Ella era enfermera. Tenía dos años que había terminado su carrera y trabajaba en el Hospital General de Taxco, me dijo. Además, me contó que con frecuencia se quedaba allá con unos tíos que tenía. No aceptó que la fuera a visitar en Taxco porque, según ella, sus familiares eran muy estrictos. Yo le dije que era casado, pero que ya no me llevaba bien con mi mujer y casi no dormíamos juntos, que seguíamos casados nomás por mi hijo. Eso no era cierto. Le mentí, en cuanto al niño, porque Minerva y yo no habíamos podido tener hijos y eso era motivo de inconformidad para mí, porque ella era la del problema.

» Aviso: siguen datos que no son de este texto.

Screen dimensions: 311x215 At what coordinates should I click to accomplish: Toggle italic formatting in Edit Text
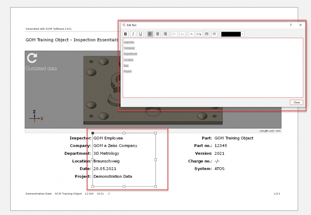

Total que, en esas condiciones, Faby y yo nos seguimos tratando y me fui enamorando de ella a pesar de que nos veíamos pocas veces a la semana, y siempre a escondidas, “por mi familia”, decía ella. Si íbamos al hotel, era por las noches, para evitar ser vistos, y no encendíamos las luces, “por si hay cámaras”, objetaba.
A ella no le importaba la diferencia de edad, como dieciocho años, y decía que se sentía muy a gusto conmigo, pero que no estaba segura de querer formar un hogar con un divorciado.
Un día, después de casi dos años de andar con Faby, me decidí a jugarme el todo por el todo y le pedí el divorcio a Minerva. Me hizo el drama, pero aceptó.
Con esa noticia llegué con Faby y le pregunté si estaría de acuerdo en vivir conmigo.
“No puedo hacerlo”, me dijo, “perdóname; pero, la verdad, es que soy casada. Mi esposo es un médico de Taxco, tiene su consultorio allá y con frecuencia me quedo con él”.
Muy decepcionado, le pedí que, al menos, fuéramos a despedirnos, “como se debe”, en nuestro hotel preferido.
Aunque era ya algo de tarde, aceptó.
Con la última luz del día pude ver su bien formado cuerpo en todo su esplendor. Con esa misma luz le descubrí una mancha en forma de mariposa que tenía en su pierna derecha.
“Es la marca de mi padre”, me dijo con presunción, “tengo dos medios hermanos, que son gemelos y también la tienen. Él vive en Tijuana. Mi madre lo conoció durante unas vacaciones que fue a pasar allá y de esa relación nací yo”.